All my favorite books come from a “deep place of junior high trauma.”* From Harriet the Spy to The Outsiders, right on up through Rick Moody’s Purple America and Strout’s Olive Kitteridge.

Picture Olive at eleven. She has huge feet. The mean kids chalk hopscotch squares too small for her shoes. She’s out before she started.

Teachers joke you teach the grade where you are emotionally stuck. If true, I’m a perpetual seventh grader, when kids are righteous and affectionate by turns. When my fellow parents complain about their kids, I first side with the children. I have to imagine myself into the parental view.

Junior high, it seems to me, is roughly when kids see the multiplicity of everything and everyone–people and institutions and cultures. And they are Outraged. (I love this about them.)

My parents’ marriage ended, traumatically, when I was in third grade. But I sailed through elementary. In fifth grade, my babysitter friends and I held a protest march. We demanded a 15 cent raise on our hourly. We chanted; we carried signs. We knew the genre. We marched, however, not in front of our employers’ houses but a sitter’s house—a fatal confusion about audience. Our cause sank without a trace, but we were righteous.

In sixth grade, six of us wrote a play, which our hippie teacher helped us stage. We invited the whole school to the auditorium. About two minutes in, Max-the-counterfeiter started printing bills in his basement.
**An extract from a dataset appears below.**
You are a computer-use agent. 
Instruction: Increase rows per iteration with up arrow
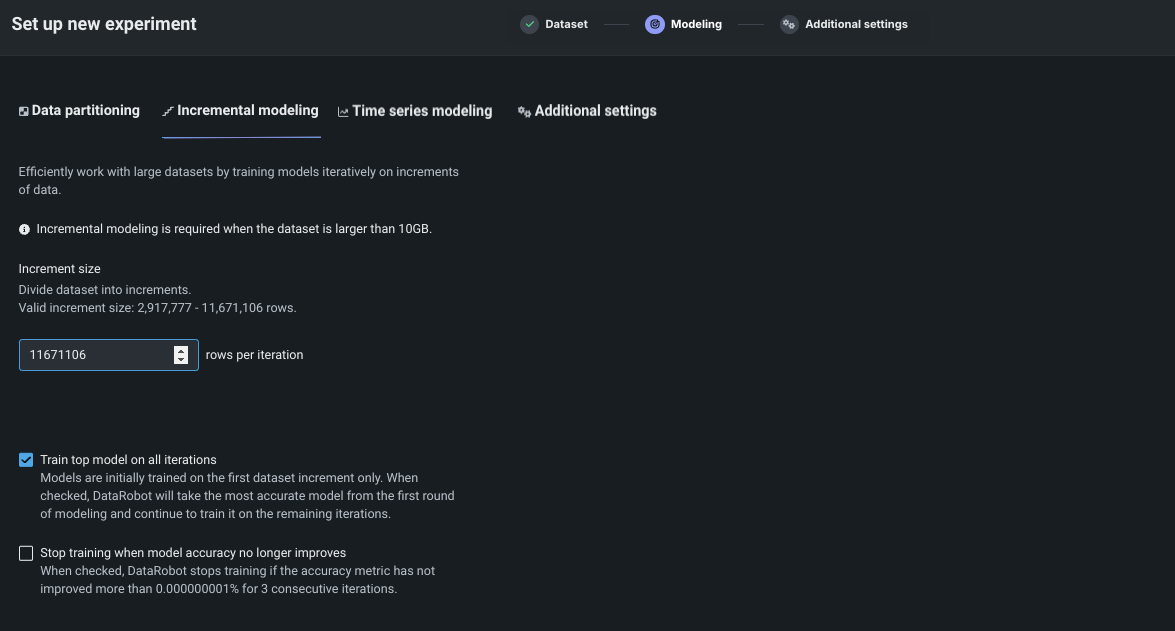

Rosa-the-hooker, Max’s girlfriend, applied lipstick in a bored way.

The kindergarten teacher rose from her seat. She was red-faced and for several minutes, or so it seemed, mute. We came to an uncertain halt, while she led the kindergarteners up the aisle and out the door. The door swung shut and we resumed the giddy action. The denouement involved destroying Max’s “den of iniquity.” I kicked over the cardboard counterfeit machine, and it sailed into the audience, taking out a few second graders. We rated the whole thing a dazzling success and talked about it for weeks.

Entering junior high was like being dropped into a vat of acid. (See Carol Gilligan’s In a Different Voice.) Friendships dissolved. My best friend moved to England. My new best friend walked behind me so she could pinch my butt. Repeatedly. And hard. A trick she learned from her bullying older brother, who swear to God, loathed her. He was forever stuffing her head down the toilet until she nearly drowned.
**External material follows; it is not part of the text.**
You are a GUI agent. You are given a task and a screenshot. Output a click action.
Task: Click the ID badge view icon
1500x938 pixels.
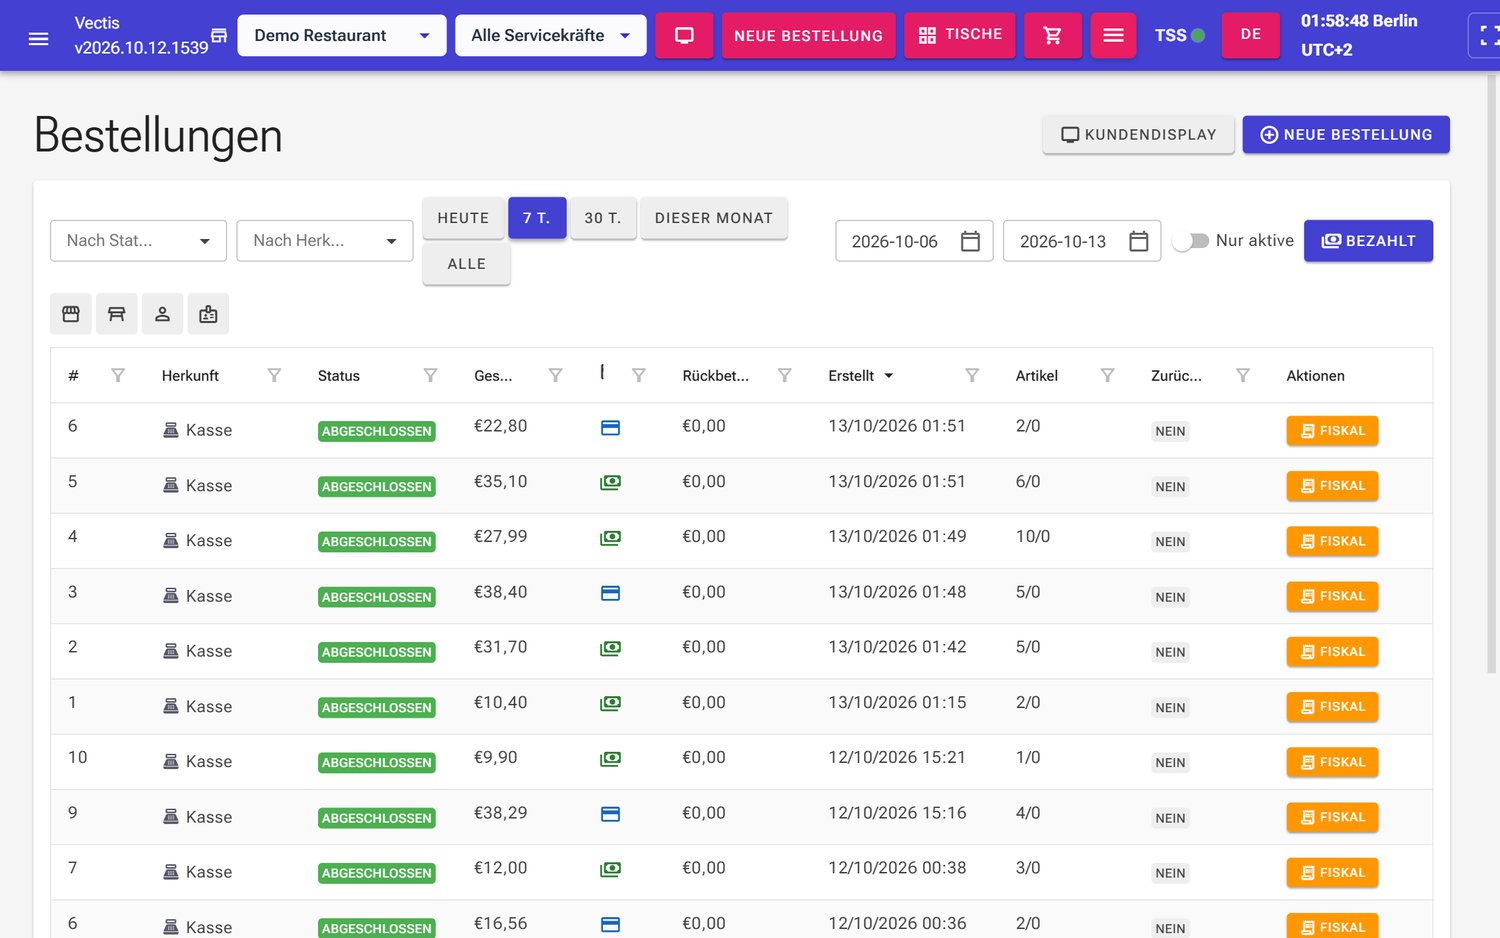[x=208, y=314]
In my school photo I look pale, stunned, folding from the inside.

Publicly, her brother was a peacenik, all leather peace signs and tie-dye. There was a photo of him in our local paper protesting the war and extending a daisy (Could he be more clichéd?) to an impassive national guardsman. My friend and I savored our secret knowledge of her brother’s hypocrisy. We marveled at adult ignorance of her brother’s true nature, of everyone and everything’s true nature. In elementary, I would have rated this “adventure.” In junior high, everything was angst.

I am tempted to go further and say most of the best (fiction and non) writing comes from “a deep place of junior high trauma.” I have read nonfiction books about the driest of subjects—farming say or Soviet politics—and loved them. The author of the farming book was bullied in junior high. He escaped summers when his parents sent him to work on a farm. (They were lefties, of course.) At the farm, he was one of the men, responsible for hoisting his own bales of hay. The woman who wrote piece after piece about an American who defected to the USSR, as a teen she defected from her upper class home, at first silently, privately and then publicly and professionally. These authors, I would bet that they probed the “deep place[s] of junior high trauma” to write such compelling nonfiction.
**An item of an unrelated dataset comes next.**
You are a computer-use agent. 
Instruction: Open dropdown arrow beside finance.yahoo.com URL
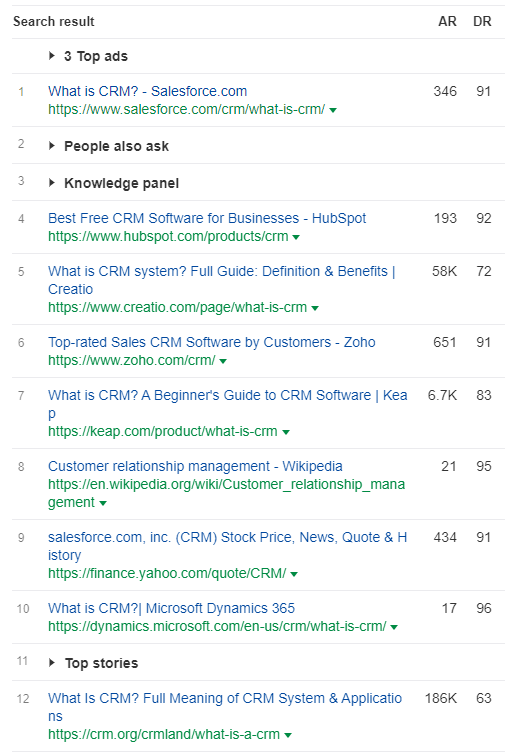point(294,574)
About the worst times, my father used to say, “It’s all grist.” Meaning, I think, that you can make something of terrible stuff. I can’t bring myself to say everyone’s junior high suffering is worth it, but I like the books.

* Kelly Ford’s hilarious blog, “Red Rover, Red Rover, Send My Next Novel Right Over,” on choosing her next novel’s subject included this brilliant phrase, “from a deep place of junior high trauma,” which got me thinking.